Both species face significant conservation challenges, but the scale is vastly different. The Florida panther exists in a tiny fragment of its historical range with extreme vulnerability to stochastic events. A single major hurricane or disease outbreak could devastate the population. Jaguars have much larger numbers but face relentless habitat loss, particularly in the Amazon where deforestation rates have accelerated.

Frequently Asked Questions

Is a Florida panther a jaguar?
No. The Florida panther (Puma concolor coryi) is a subspecies of cougar. It belongs to the genus Puma, which is separated from the genus Panthera (which includes jaguars) by roughly 10 million years of divergent evolution. Florida panthers are tawny colored, smaller than jaguars, cannot roar, and lack rosette markings. The only thing they share with jaguars is the misleading word panther in their common name.
Could a Florida panther and a jaguar meet in the wild?
Historically, jaguars ranged into the southern United States, including parts of Arizona, New Mexico, Texas, and Louisiana. Their range overlapped with cougars, though direct encounters were likely rare. Today, the Florida panther is restricted to southern Florida while the nearest jaguar populations are in northern Mexico, roughly 2,400 km away. Occasional male jaguars have been spotted crossing into Arizona, but they are nowhere near Florida.
Why is the Florida panther called a panther if it is a cougar?
The name predates modern taxonomy. Early European settlers in the Americas used panther, catamount, painter, and mountain lion interchangeably for any large cat they encountered. In Florida, the name panther stuck and became official when the Florida panther was designated the state animal in 1982. By that point, the name was too culturally embedded to change, even though it creates confusion with the genus Panthera.
How many Florida panthers are left in the wild?
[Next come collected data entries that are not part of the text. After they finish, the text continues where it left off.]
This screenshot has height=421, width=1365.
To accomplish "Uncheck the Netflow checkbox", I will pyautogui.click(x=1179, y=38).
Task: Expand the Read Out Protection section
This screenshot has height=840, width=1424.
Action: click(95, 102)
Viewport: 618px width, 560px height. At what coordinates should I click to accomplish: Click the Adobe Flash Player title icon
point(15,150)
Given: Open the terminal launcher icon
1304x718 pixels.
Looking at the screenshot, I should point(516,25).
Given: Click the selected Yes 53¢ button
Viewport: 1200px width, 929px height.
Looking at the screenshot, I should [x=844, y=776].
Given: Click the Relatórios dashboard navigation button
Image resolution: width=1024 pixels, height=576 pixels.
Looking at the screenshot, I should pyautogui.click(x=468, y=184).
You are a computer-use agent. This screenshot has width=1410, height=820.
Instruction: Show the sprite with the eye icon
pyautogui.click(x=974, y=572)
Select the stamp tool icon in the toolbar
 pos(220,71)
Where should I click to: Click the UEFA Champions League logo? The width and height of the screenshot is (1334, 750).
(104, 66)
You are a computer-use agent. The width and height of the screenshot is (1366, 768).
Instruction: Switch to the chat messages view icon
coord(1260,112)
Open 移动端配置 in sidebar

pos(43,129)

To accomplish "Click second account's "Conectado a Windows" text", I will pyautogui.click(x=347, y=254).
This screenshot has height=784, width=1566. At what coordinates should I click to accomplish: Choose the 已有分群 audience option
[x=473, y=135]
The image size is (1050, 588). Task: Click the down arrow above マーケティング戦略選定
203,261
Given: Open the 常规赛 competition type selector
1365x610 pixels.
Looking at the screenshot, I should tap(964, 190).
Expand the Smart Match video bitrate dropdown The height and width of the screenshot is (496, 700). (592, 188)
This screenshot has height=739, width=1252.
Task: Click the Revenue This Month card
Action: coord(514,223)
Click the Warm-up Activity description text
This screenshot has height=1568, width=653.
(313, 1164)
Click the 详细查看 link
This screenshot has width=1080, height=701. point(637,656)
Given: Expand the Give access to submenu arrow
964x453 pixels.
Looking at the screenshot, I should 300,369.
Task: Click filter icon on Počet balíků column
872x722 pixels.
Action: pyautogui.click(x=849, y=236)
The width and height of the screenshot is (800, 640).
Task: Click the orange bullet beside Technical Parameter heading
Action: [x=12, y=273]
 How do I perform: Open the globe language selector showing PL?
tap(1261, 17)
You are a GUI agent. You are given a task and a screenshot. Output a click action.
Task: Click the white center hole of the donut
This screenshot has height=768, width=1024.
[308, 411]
As of 2026, the estimated Florida panther population is 120 to 230 individuals in the wild. The population reached a low of approximately 20 to 30 adults in the early 1990s before a genetic rescue program introduced eight female Texas cougars in 1995. This intervention is widely regarded as one of the most successful genetic rescues in conservation history, reversing inbreeding depression and stabilizing the population.